Take HGS for instance. Brilliant for CVRPTW. Crumbles to dust in field service routing for telco operations etc.

quantum_state•about 14 hours ago
This may be useful for small demos. For large scale MIP with millions of variables, one needs to have the solver at hand to support custom algos with techniques such as column generation, etc. to achieve time to solution and economics of compute resources. A remote API will not fit.
amelius•about 6 hours ago
What are the open source equivalents, and how far are they behind/ahead?
amelius•about 6 hours ago
Do you still pay if the solver cannot find a solution?
paddi91•4 days ago
Keep it simple, just one call to solve every model.
uoaei•about 15 hours ago
*sigh* We really need to teach this new crop the term "no free lunch". Again.
cchianel•about 15 hours ago
I personally disagree with "no free lunch"; (for the uninitiated, "no free lunch" refer to the fact for any deterministic algorithm, there exist a problem that will force the algorithm to go through the entire solution space to find the optimal solution, with every single other possible algorithm beating it (https://en.wikipedia.org/wiki/No_free_lunch_theorem)). For many planning problems, finding a good enough solution is sufficient, and there are many optimization algorithms that work for a wide variety of problems and provide a good enough solution in reasonable time. Different algorithms are better for different problems (ex: Metaheuristic (ex: Late Acceptance) Solvers beats MIP Solvers on vehicle routing, whereas MIP Solvers beat Metaheuristic Solvers on Employee Scheduling and Bin Packing.

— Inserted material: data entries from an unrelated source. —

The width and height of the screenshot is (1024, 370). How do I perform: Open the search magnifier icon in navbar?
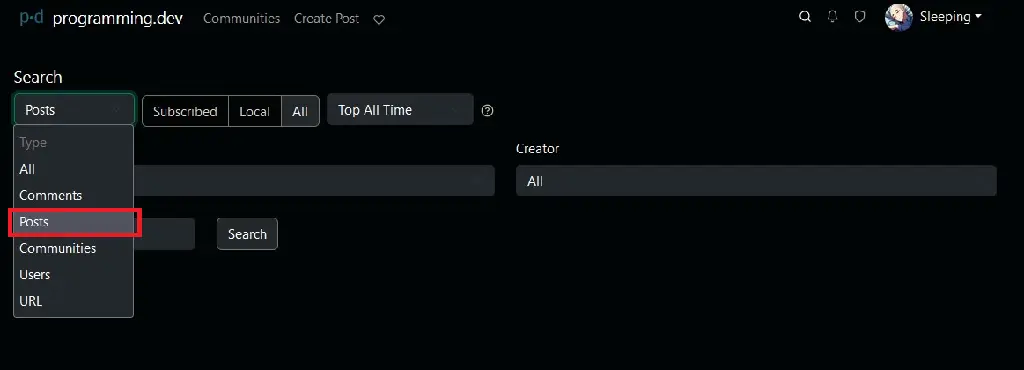click(805, 17)
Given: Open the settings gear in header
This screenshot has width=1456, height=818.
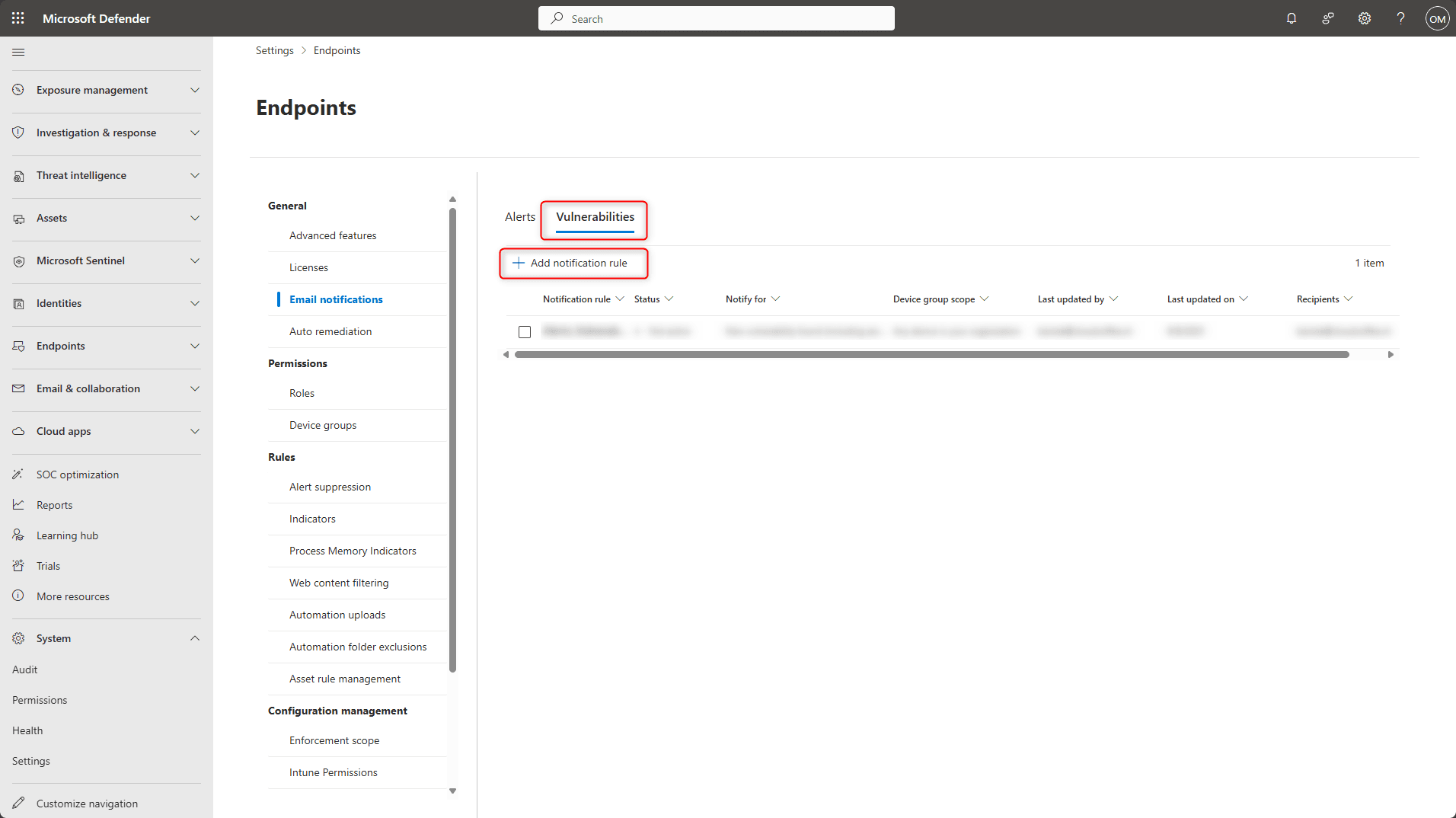Looking at the screenshot, I should [x=1365, y=18].
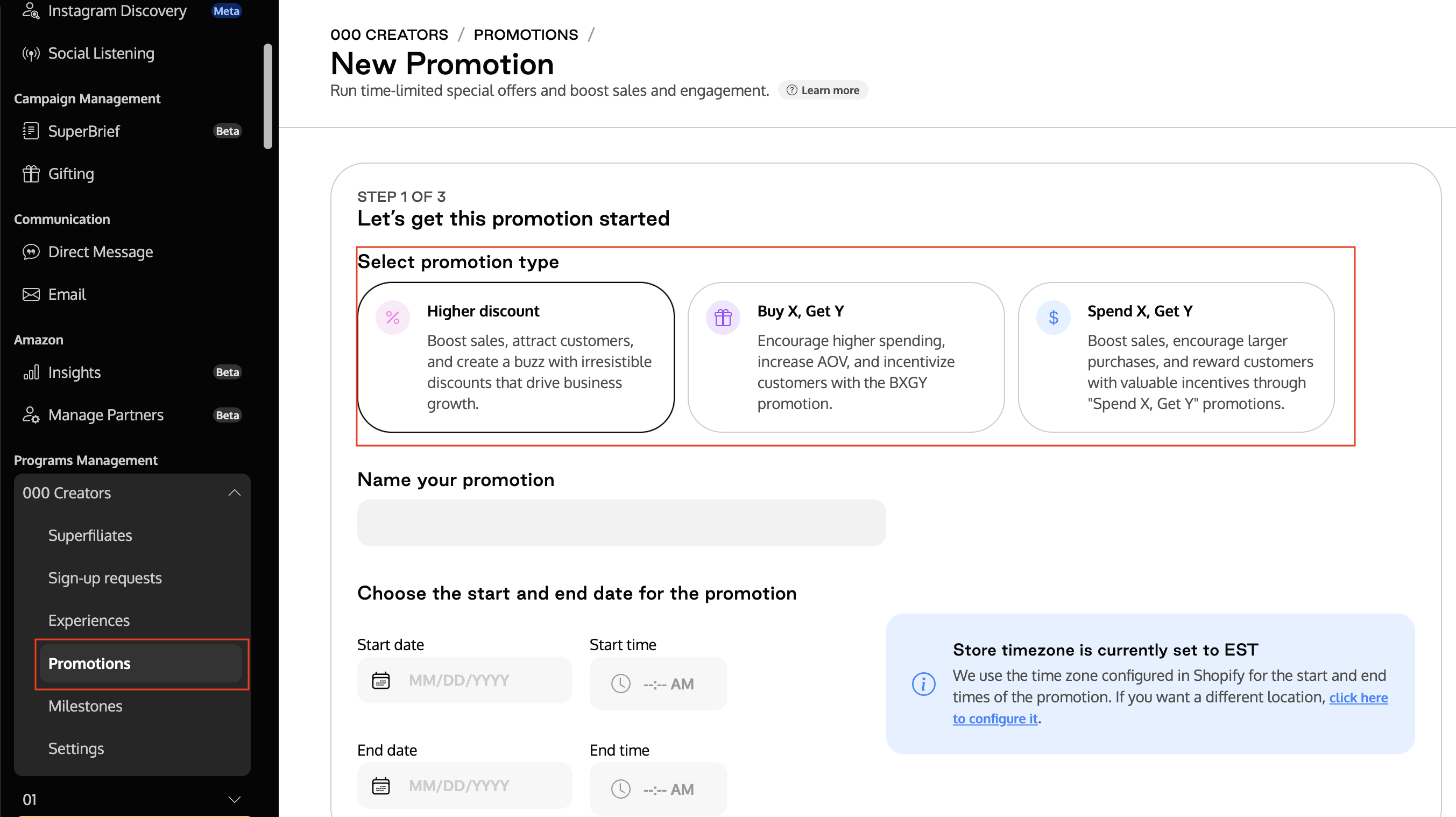Open the Start time picker field
The image size is (1456, 817).
tap(658, 684)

But both Metaheuristic and MIP Solvers provider good enough solutions for both vehicle routing and bin packing.
uoaei•about 14 hours ago
No free lunch theorem has nothing to say about approximate solutions, so I'm really not sure what you're going on about.

OR-tools is almost exclusively linear programming which according to its strict assumptions converges more or less trivially, assuming a correctly composed program.

Which means if you're paying for it "as a service" you all but deserve to lose that money.

> Different algorithms are better for different problems

So... why does your rhetorical style have such oppositional tone if you're just going to reaffirm the no free lunch theorem?

Advertisement
greatony•about 15 hours ago
looks interesting, how large problem can it solve?
cchianel•about 15 hours ago
It seems to just be a wrapper over or-tools and other solvers from their landing page, with the difference being it run on their servers versus your hardware. Their website does not mention what hardware is allocated per model (which determine speed of solving) nor any limit on model size.
mulmboy•about 7 hours ago
Very difficult to take seriously when the entire site appears to be AI-written.